Debate PONTO FINAL/ Macau Closer no Clube Militar de Macau. Análise da campanha

Candidatos e eleitores gostariam que este processo eleitoral tivesse decorrido de forma menos conturbada. E que as eleições fossem disputadas de modo mais equilibrado e justo. Mas para isso, apontam uns e outros, seria necessário que a Comissão de Assuntos Eleitorais para a Assembleia Legislativa agisse de forma efectiva. A equipa de Vasco Fong foi muito criticada num debate em que se falou de democracia, da falta dela, da relevância da Internet nas legislativas de 2009 e no que falta a Macau quando o discurso é político.

Isabel Castro

Paul Pun é o cabeça-de-lista da última candidatura, a nº 16, e não deixou de brincar com o facto, uma ironia que revelava, pouco depois do fecho das urnas, a consciência de que esta participação eleitoral não passava disso mesmo: o secretário da Caritas Macau entrou na corrida sabendo que não seria fácil ganhar. Mas nem por isso deixou de o fazer.
Ontem à noite, no debate que o PONTO FINAL/ Macau Closer organizou no Clube Militar, Paul Pun foi o primeiro a usar da palavra para falar das suas causas sociais, do que o motiva, do que esperava destas eleições. “Alegria”, riu-se, manifestando-se feliz por ter participado no processo.
Com um estado de espírito bem diferente estavam Pereira Coutinho e Rita Santos que, embora com algumas reservas e uma certa dose de nervosismo, acreditavam num bom resultado. Experiente nas andanças políticas, o líder da Nova Esperança fez uma comparação com as eleições de 2005 (ano em que conseguiu a eleição) para lamentar que os programas das listas não tivessem sido enviados por correio para os eleitores.
Mas o deputado e candidato (reeleito) tinha mais razões de queixa. “Recebi muitas chamadas de pessoas a perguntar onde é que iam votar, porque não sabiam qual era a sua mesa de voto, não receberam a carta no correio, apesar de não terem mudado de casa”, explicou.

§ DADOS EXTRAÍDOS
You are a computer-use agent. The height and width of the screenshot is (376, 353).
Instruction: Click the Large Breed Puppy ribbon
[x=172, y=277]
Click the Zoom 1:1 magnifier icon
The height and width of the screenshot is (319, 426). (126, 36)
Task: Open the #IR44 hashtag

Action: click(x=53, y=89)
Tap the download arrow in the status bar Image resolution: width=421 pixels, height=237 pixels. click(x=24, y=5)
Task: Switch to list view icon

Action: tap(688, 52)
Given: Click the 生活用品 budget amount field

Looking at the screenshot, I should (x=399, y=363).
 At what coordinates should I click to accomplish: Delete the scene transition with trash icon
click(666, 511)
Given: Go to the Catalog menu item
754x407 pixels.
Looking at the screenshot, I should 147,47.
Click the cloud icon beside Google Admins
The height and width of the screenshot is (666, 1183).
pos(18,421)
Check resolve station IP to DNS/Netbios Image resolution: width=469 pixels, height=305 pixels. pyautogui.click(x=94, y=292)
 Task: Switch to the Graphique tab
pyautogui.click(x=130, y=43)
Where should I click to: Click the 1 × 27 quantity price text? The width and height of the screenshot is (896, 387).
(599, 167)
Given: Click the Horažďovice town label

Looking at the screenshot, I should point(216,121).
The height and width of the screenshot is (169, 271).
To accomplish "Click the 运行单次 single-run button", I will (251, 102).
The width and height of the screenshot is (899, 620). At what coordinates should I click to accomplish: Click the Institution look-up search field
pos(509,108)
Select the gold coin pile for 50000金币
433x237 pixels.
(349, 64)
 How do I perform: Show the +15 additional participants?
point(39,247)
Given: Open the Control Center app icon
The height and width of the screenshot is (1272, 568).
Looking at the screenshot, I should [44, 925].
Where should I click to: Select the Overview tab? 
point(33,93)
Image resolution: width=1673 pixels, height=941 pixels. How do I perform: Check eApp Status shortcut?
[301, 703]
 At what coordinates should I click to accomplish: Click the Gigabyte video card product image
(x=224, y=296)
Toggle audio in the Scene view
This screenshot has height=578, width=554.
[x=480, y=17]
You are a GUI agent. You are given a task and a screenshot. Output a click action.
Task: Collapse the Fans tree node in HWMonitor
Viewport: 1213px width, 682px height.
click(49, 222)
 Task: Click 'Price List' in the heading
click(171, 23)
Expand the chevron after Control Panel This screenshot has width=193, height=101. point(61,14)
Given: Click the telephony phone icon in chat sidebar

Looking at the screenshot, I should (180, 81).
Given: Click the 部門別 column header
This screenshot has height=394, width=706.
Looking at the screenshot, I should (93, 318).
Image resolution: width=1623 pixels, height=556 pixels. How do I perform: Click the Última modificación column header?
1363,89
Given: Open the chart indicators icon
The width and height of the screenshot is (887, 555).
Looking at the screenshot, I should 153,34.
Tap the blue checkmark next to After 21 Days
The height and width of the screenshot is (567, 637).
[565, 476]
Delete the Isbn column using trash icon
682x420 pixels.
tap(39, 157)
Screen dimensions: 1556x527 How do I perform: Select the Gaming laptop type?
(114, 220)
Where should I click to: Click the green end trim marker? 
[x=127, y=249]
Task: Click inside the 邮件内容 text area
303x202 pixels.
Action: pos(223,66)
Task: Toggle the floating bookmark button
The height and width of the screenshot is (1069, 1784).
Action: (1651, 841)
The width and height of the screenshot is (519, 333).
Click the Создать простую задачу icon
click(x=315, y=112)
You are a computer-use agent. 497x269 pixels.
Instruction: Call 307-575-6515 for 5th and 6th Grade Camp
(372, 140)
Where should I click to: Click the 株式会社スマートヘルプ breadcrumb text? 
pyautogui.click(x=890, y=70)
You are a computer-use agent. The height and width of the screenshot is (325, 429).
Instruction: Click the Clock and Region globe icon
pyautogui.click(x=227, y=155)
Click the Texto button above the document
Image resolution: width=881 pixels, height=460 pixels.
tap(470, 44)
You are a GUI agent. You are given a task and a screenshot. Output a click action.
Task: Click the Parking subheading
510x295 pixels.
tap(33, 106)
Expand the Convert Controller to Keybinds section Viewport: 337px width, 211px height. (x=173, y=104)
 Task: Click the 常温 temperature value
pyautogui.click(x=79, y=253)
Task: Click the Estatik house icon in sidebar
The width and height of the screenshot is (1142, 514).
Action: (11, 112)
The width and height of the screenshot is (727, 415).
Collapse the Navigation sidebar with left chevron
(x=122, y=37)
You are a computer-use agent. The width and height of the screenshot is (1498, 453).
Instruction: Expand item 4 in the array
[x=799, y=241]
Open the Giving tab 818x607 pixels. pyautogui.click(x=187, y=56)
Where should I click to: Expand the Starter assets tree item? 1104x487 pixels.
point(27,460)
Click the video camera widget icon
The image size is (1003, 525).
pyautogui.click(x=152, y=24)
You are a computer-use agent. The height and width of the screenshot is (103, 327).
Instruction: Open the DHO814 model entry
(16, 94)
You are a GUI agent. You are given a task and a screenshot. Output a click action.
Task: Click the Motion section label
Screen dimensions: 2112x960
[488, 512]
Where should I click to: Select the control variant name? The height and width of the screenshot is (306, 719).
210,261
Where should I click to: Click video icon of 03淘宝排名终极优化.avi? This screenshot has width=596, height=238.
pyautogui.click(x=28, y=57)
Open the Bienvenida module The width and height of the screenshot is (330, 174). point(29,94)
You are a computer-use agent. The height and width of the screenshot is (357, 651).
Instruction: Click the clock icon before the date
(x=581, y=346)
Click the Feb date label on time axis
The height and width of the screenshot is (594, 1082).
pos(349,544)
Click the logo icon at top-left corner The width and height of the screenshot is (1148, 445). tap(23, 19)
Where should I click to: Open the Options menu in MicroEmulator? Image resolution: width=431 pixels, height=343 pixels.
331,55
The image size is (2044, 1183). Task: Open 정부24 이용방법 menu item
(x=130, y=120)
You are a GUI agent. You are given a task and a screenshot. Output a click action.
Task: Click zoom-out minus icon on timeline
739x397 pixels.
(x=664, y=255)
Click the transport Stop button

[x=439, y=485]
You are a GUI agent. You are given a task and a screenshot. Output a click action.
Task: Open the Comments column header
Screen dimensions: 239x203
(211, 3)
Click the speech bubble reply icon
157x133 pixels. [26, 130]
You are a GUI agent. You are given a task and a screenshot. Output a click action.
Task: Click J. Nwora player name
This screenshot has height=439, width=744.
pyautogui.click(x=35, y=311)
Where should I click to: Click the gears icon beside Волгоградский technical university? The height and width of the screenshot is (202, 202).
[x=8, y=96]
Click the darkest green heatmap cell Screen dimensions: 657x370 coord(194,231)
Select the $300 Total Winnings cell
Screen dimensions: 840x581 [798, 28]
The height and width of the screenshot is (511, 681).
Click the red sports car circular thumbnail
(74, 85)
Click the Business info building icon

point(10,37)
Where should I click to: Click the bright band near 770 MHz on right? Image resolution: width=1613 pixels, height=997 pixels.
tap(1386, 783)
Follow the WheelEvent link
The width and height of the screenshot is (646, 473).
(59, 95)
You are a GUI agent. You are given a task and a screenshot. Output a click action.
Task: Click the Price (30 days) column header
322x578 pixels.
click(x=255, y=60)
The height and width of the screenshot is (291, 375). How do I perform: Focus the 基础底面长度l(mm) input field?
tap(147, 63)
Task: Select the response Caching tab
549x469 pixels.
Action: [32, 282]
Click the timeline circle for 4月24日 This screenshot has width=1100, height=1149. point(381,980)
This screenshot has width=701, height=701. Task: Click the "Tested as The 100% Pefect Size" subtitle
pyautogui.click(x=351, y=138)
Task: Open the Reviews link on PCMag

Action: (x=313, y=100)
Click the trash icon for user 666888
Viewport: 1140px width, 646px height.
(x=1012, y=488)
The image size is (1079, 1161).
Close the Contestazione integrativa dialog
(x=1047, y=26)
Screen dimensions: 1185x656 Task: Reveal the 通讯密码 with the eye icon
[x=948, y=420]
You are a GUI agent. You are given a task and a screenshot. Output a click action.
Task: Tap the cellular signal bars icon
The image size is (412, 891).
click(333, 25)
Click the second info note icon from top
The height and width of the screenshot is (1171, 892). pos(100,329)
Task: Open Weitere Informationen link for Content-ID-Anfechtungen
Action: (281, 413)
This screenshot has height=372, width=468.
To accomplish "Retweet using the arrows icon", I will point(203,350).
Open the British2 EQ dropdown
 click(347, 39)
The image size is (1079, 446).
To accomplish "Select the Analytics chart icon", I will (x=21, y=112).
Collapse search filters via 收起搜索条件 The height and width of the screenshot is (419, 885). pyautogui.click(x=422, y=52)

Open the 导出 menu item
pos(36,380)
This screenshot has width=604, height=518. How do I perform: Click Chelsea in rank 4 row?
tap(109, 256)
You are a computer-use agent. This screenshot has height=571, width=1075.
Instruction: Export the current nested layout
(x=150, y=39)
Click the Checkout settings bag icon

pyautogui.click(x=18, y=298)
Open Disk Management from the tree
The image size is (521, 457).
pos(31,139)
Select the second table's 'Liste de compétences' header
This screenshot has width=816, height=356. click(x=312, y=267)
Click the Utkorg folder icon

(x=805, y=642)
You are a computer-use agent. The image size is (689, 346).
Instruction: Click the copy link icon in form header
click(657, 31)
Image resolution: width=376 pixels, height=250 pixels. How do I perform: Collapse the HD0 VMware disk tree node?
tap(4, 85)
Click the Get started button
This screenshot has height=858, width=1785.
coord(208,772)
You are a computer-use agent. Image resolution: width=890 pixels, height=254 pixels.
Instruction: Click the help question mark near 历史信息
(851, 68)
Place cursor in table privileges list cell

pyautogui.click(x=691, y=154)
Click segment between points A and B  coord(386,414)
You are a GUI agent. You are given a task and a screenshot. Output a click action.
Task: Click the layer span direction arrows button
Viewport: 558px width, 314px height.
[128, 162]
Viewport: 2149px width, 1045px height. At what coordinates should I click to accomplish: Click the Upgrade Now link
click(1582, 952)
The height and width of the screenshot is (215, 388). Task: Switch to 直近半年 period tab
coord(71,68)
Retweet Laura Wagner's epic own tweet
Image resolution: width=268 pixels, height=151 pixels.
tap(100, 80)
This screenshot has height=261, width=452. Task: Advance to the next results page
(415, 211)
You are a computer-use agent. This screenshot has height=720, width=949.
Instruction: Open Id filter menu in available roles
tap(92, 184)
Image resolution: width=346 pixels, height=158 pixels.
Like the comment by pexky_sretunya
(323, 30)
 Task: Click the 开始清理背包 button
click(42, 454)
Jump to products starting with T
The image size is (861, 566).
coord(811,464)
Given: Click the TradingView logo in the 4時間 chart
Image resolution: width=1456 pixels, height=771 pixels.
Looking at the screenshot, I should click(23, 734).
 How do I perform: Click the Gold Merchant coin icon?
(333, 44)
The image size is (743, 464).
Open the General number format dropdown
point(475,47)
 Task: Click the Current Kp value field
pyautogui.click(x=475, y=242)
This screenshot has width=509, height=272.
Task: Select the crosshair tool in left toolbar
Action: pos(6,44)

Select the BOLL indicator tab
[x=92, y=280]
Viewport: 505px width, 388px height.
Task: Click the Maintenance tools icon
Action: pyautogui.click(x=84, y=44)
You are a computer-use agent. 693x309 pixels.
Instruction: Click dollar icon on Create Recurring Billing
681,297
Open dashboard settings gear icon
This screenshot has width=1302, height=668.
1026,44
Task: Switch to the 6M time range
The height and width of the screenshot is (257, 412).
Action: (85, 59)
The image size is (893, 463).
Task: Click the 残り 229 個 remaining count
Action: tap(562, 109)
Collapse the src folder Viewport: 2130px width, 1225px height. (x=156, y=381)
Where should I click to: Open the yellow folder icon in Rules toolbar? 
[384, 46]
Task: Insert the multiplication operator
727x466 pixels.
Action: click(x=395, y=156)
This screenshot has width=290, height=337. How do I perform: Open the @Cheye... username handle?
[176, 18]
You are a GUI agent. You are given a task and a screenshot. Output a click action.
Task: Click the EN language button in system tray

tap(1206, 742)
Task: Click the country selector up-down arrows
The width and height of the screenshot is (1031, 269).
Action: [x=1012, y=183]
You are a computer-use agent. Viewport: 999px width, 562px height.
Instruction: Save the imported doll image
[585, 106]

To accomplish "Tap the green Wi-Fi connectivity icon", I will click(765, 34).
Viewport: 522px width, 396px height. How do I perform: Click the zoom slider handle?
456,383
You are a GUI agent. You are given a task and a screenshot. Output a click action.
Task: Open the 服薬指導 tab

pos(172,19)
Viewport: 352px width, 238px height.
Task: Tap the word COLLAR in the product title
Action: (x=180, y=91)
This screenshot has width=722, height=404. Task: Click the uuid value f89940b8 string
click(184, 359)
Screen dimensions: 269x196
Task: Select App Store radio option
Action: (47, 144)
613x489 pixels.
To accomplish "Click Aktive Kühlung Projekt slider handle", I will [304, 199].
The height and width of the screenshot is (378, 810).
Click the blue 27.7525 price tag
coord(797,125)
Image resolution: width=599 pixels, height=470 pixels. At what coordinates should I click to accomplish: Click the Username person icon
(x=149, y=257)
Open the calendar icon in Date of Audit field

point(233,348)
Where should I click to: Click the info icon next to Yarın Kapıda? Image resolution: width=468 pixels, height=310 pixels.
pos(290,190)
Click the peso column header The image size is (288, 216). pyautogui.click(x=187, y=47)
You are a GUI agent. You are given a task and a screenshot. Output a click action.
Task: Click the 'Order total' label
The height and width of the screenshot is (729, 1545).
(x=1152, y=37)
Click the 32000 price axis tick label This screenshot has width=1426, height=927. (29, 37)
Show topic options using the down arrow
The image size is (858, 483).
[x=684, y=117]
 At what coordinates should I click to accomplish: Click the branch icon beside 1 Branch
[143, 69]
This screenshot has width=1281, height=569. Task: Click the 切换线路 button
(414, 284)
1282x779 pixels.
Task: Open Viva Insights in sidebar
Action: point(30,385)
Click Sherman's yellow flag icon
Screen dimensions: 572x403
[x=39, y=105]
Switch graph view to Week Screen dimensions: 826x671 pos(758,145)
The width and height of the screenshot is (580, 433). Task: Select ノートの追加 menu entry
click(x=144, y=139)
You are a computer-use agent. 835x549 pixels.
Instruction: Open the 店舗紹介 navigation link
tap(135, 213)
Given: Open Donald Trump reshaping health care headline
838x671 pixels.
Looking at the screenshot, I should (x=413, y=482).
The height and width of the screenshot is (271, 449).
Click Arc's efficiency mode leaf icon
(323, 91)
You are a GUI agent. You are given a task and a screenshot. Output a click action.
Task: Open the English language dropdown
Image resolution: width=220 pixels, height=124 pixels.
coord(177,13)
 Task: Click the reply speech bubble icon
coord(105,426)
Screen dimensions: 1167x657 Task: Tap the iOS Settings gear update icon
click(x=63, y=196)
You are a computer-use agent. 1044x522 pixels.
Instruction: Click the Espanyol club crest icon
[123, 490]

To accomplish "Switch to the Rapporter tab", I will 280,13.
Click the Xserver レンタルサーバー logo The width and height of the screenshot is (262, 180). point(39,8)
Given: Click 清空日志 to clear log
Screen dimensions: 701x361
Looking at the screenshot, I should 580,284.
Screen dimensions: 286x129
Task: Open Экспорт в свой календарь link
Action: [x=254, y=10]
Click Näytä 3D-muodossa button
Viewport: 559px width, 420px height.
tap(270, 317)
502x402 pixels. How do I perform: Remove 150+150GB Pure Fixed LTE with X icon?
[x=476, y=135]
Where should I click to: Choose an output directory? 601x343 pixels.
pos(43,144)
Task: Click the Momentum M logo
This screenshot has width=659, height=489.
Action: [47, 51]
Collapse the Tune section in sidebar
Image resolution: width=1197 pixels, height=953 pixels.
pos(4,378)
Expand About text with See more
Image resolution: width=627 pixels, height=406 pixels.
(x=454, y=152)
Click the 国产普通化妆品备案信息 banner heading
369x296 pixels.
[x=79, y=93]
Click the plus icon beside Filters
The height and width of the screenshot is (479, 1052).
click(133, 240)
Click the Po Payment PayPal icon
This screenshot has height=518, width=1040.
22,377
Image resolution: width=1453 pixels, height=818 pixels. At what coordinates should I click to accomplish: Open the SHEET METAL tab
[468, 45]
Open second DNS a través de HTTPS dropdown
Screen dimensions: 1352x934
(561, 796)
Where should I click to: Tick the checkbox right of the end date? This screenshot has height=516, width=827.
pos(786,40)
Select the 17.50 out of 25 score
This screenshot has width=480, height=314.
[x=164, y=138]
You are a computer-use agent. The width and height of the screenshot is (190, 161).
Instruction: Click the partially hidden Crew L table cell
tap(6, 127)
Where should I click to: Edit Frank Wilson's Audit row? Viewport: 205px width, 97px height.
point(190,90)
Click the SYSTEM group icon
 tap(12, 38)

§ TAREFA BREVE
Prossiga o artigo sobre o debate eleitoral em Macau a partir do ponto em que termina. Os registos não têm qualquer relação com o artigo sobre o debate eleitoral em Macau.

§ RESULTADO DA TAREFA
Ainda assim, considerou, o balanço da campanha foi “positivo”. O advogado Frederico Rato, um dos analistas que aceitou o repto do PONTO FINAL/ Macau Closer para moderar o debate de ontem, instou Coutinho a comentar possíveis alianças na Assembleia Legislativa. A resposta do deputado foi clara: “É muito difícil fazer alianças, porque a maioria dos deputados recebe subsídios do Governo ou da Fundação Macau. Ou seja, no fim acabam por não poder tomar decisões livremente”. Por isso, defendeu, “o mais importante é ter deputados eleitos independentes, tanto em termos políticos, como no contexto financeiro”.
Rita Santos, a nº 2 da Nova Esperança, quis deixar bem expresso o seu protesto em relação ao facto de “uma das listas ter usado táxis para levar os eleitores a votar”. Além disso, contou, houve uma lista que não se absteve de “usar t-shirts” no dia do acto eleitoral.
“Entre as 18h e as 20h vimos muitos votos a serem comprados”, disse, acrescentando que “talvez eu tenha de esperar pela próxima vez” para ser eleita. A lista encabeçada pelo presidente da Associação dos Trabalhadores da Função Pública de Macau já apresentou queixa ao Comissariado contra a Corrupção. Da campanha a candidata nº2 leva boas memórias, principalmente “o contacto com a população”.

A cultura o quê?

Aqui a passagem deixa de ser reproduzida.